= Bertrand Lamarche =

French artist

Bertrand Lamarche is a French artist, working and living in France. He graduated from la Villa Arson, (Nice FR) and is teaching in the architecture school Paris Malaquais. He was born in 1966 in Paris.

== Career ==
Contemporary artist, his work began by an observation of the landscape, particularly a kind of panorama from the Viaduc John F Kennedy, in Nancy.
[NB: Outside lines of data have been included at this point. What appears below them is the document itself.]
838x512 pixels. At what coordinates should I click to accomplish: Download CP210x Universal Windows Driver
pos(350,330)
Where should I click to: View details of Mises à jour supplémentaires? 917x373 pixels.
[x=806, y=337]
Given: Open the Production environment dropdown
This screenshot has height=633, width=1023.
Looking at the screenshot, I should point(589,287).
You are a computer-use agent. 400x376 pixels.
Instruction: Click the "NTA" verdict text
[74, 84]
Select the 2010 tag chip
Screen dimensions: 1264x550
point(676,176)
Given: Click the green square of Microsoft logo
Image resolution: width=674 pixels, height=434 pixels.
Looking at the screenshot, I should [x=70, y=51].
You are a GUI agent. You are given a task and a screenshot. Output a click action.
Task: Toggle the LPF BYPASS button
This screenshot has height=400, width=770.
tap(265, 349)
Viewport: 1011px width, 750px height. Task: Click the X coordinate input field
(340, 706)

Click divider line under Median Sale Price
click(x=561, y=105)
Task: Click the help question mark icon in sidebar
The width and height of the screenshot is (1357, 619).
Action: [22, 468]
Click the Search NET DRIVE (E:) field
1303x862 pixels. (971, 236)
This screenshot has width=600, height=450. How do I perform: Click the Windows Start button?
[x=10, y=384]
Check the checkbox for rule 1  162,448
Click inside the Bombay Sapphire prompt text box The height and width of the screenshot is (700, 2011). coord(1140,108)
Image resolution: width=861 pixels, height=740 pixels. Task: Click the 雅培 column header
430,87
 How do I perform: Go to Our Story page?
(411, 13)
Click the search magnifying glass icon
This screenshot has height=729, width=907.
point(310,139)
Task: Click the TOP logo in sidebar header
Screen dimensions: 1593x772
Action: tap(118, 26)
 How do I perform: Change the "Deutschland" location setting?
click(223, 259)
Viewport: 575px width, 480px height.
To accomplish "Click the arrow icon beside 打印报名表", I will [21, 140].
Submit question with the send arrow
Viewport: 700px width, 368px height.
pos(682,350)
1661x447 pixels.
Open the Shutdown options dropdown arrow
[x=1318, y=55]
Initially constituted by architectural models and photographs, his work has gradually integrated meteorological's phenomena such as Vortex, whirlwind and tornado that allow him to create a dramatic tension and to establish conditions to a scenario.
An Other Part of his Work is interested in Kate Bush as a tutelar figure, as someone who has raised his interest into turntable, sound and music that he uses in some of his pieces.
His passion for modeling and for weather events leads him to create fictional projects that were shown in several exhibitions especially in La Galerie (Noisy le sec France), Le confort Moderne (Poitiers), Palais de Tokyo (Paris), Centre Pompidou (Paris France), Nuit Blanche at the foundation Pierre Bergé Yves Saint Laurent, Thread Waxing Space (NY), Space, the Anthology Film Archives (NY) and Biennal de Montreal.

In 2012, he was nominated for the Marcel Duchamp Prize, and two majors exhibitions at the FRAC Centre (Orléans) and at THE CCC (Tours) were dedicated to his work.